I've admired Bremont for a while but never gave them any serious consideration. However, I have been reading about the upcoming ALT1-WT and am really impressed. Lots of features packed into a very handsome dial with a great case to boot. Definitely at the top of my list now!


----------



## PJR

When looking at a selection of Bremonts at a local AD the Solo was the one that caught my eye and kept it.


----------



## Shounen

MB2 or if I get a chance a MB1.5


----------



## DWebber18

I haven't yet decided but it's between the stainless U2 or the solo but the MB2 is very nice just not sure about the colors personally.


----------



## Monocrom

There's a grey insert option for the MBII that helps to tone it down quite a bit. The orange and green are nice, but a bit too loud for some.


----------



## drg

I love my MBII anthracite and my ALT1-C anthracite equally 


Sent from the place to be


----------



## TurboDog

Having flown in a Martin Baker seat I'd have to choose the MBII.


----------



## mattjmcd

TurboDog said:


> Having flown in a Martin Baker seat I'd have to choose the MBII.


If you have had a documented ride up the rails in an MB seat I think you will be able to get an MBI with the red barrel. Not sure if you meant that or not...

Stored data
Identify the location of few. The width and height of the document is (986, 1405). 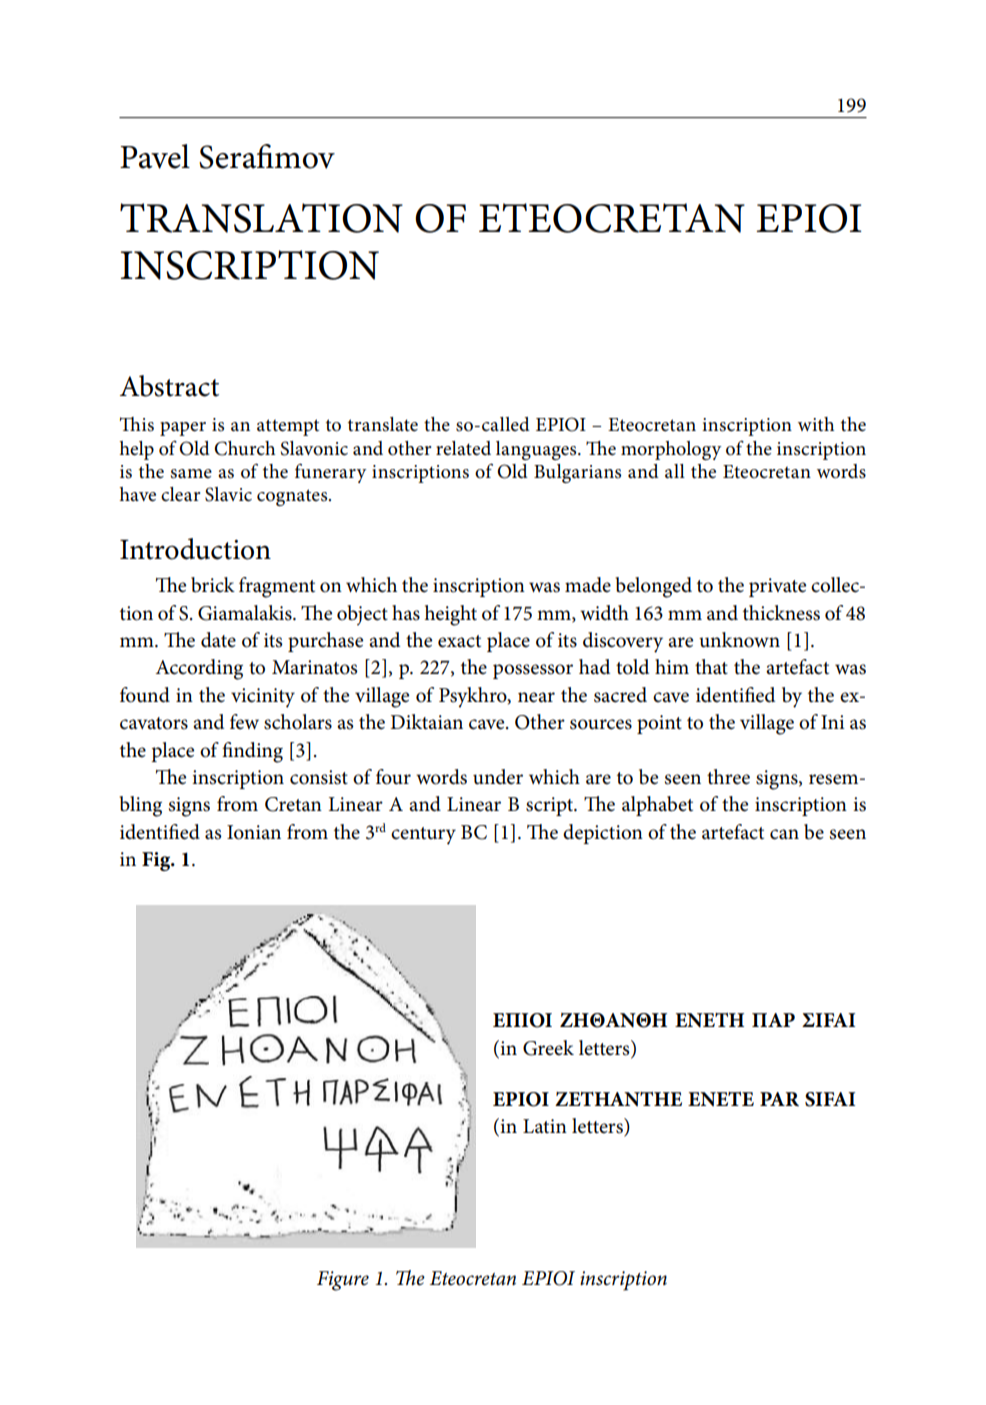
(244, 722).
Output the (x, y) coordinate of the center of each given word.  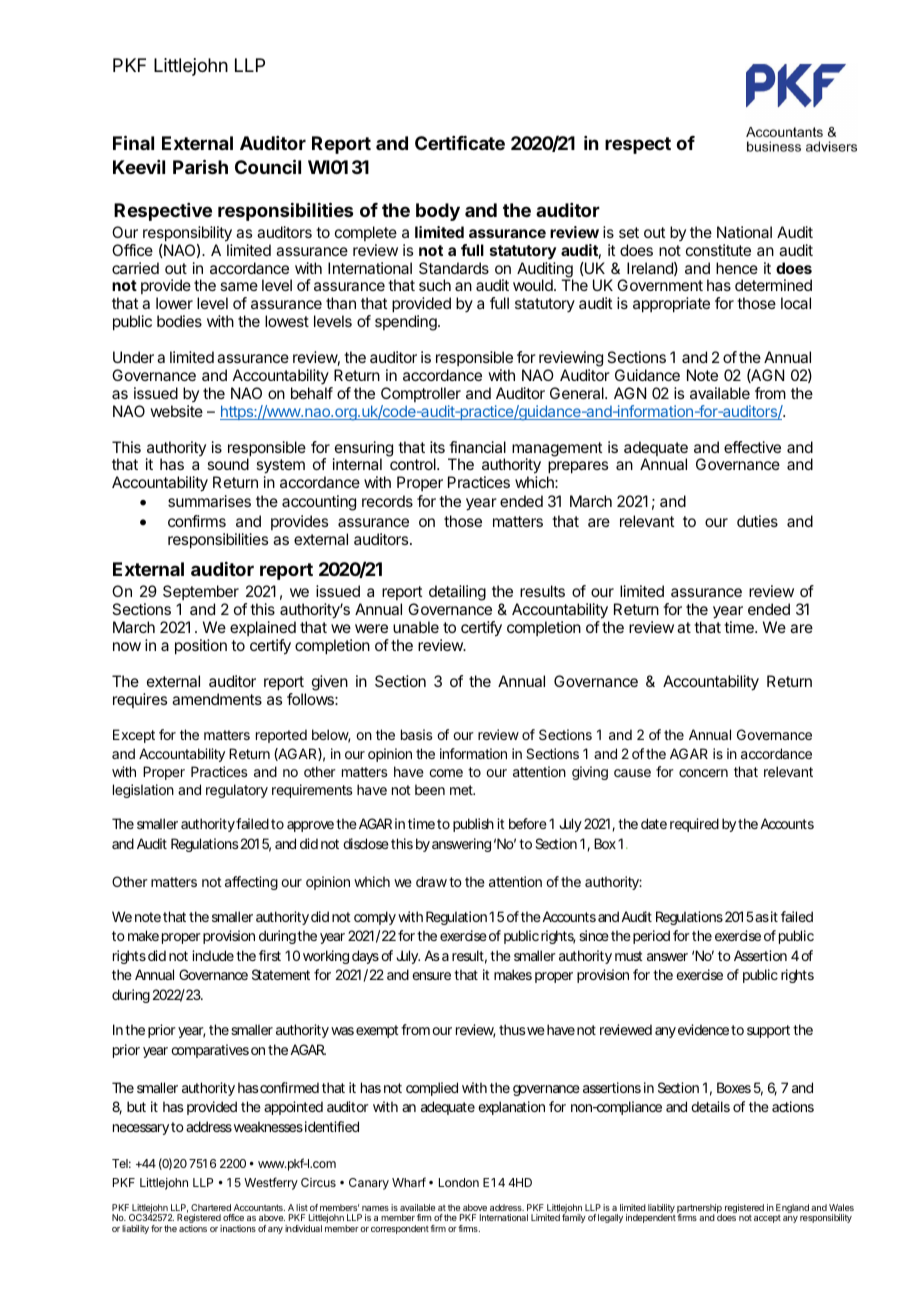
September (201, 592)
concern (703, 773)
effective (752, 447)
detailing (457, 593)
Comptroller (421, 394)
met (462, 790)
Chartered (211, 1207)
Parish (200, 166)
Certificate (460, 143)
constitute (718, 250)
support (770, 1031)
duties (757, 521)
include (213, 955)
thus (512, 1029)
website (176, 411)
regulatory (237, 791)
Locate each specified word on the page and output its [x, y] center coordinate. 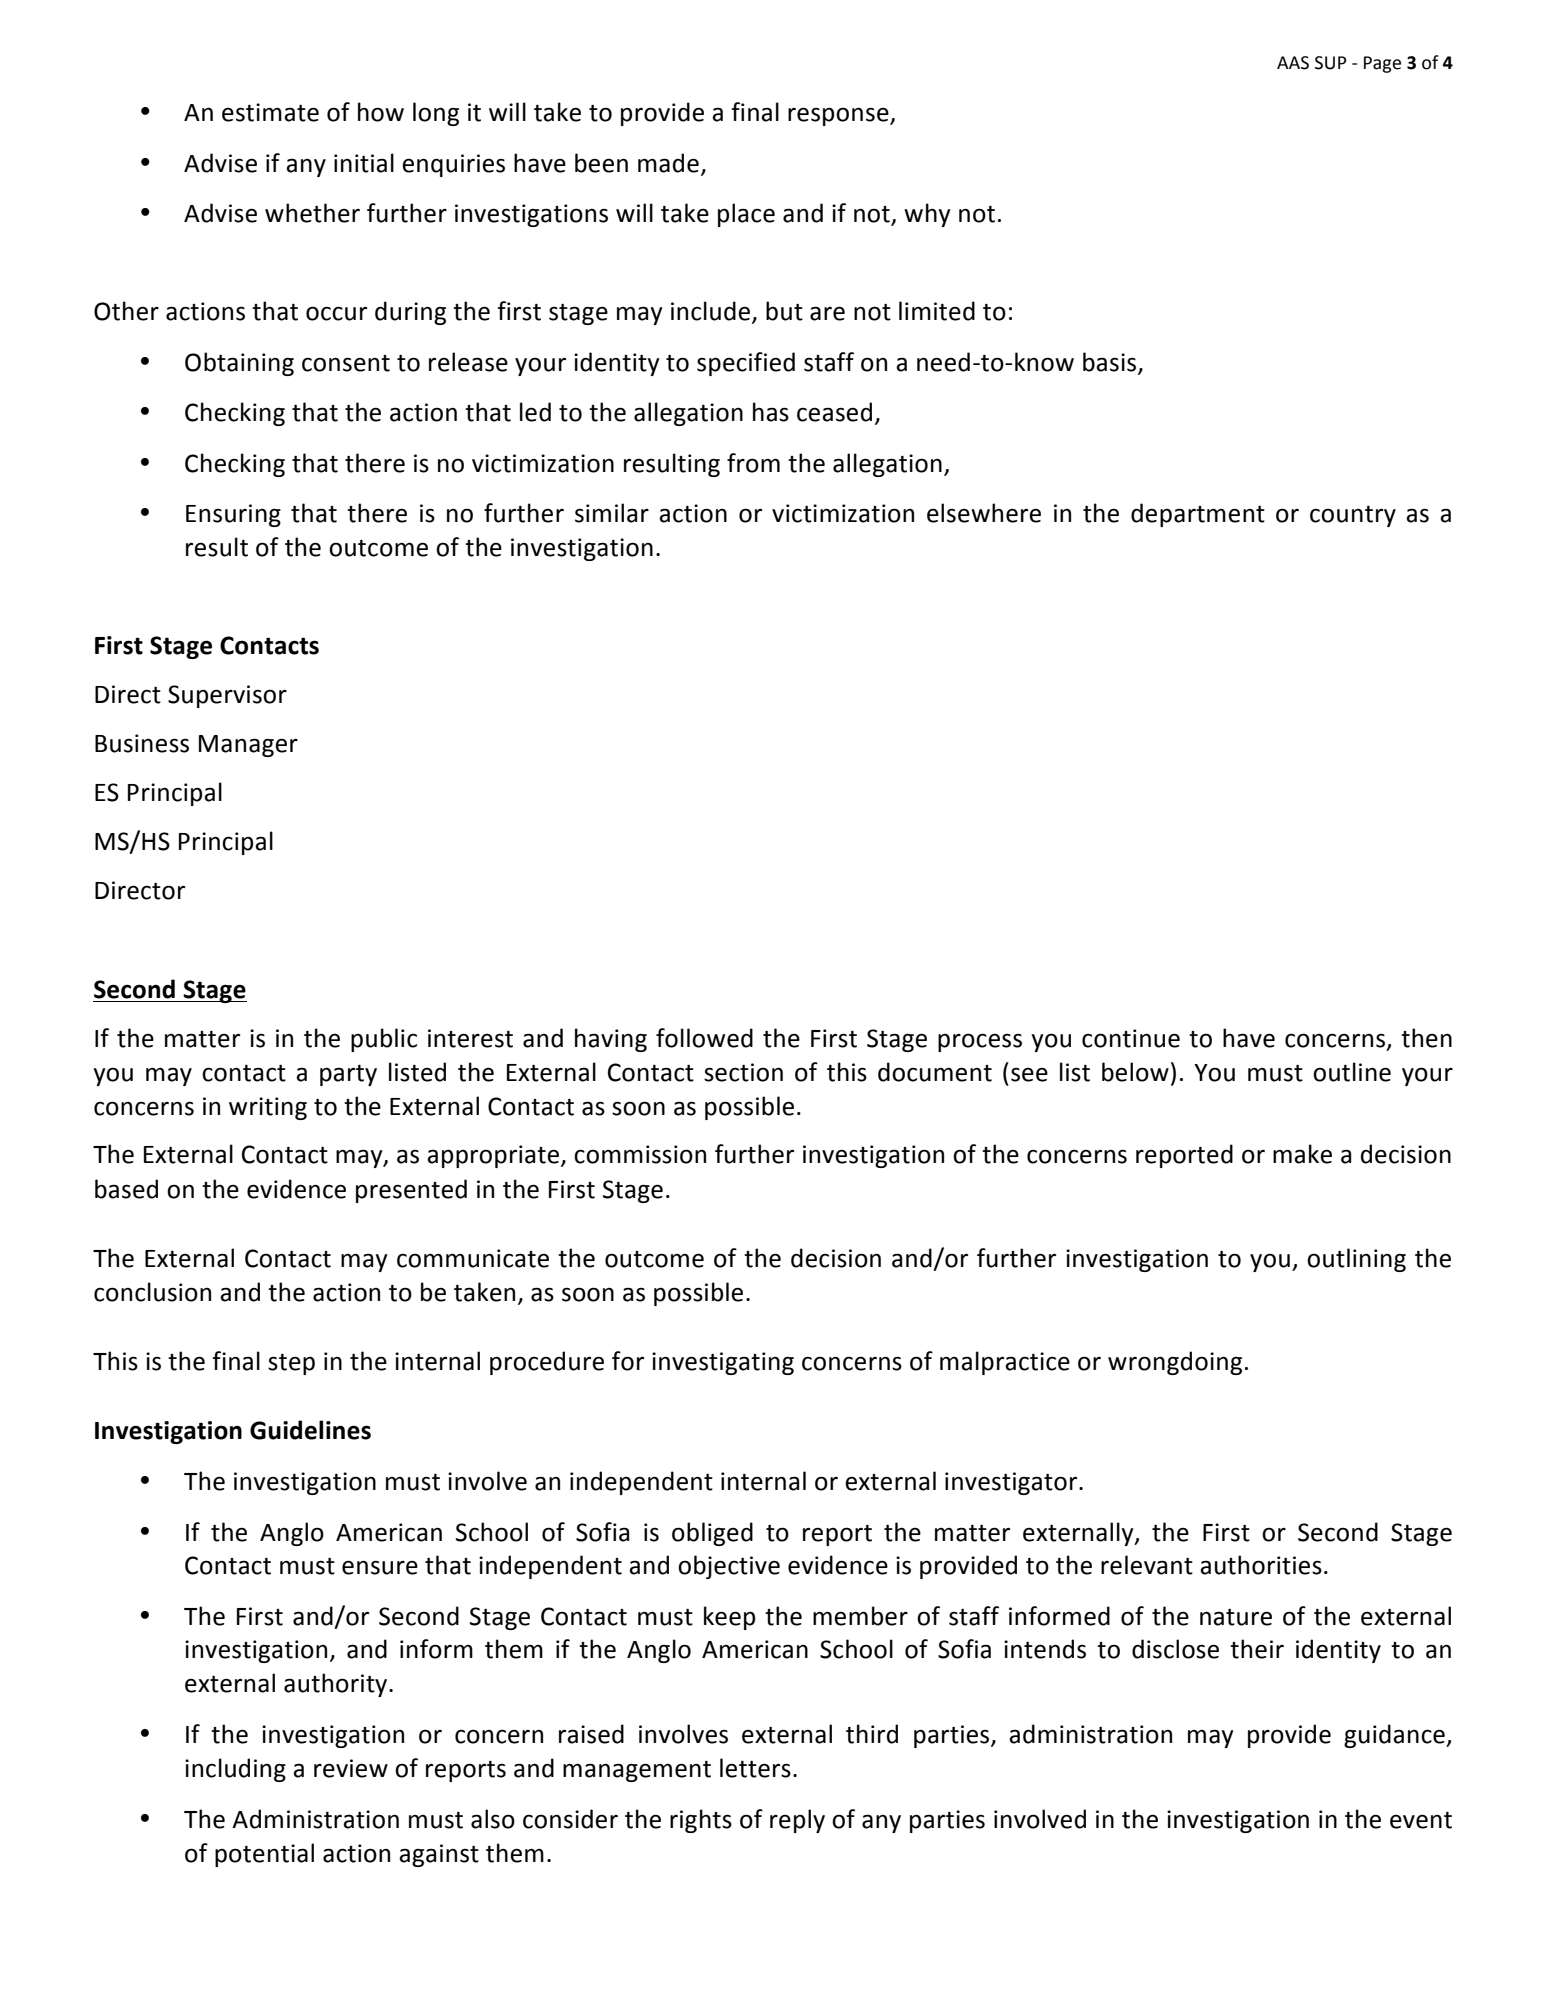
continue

Given problem → Repeat the stretch of the Bremont watch thread from "I've admired Bremont" through "my list now!", word for word.

Final result →
I've admired Bremont for a while but never gave them any serious consideration. However, I have been reading about the upcoming ALT1-WT and am really impressed. Lots of features packed into a very handsome dial with a great case to boot. Definitely at the top of my list now!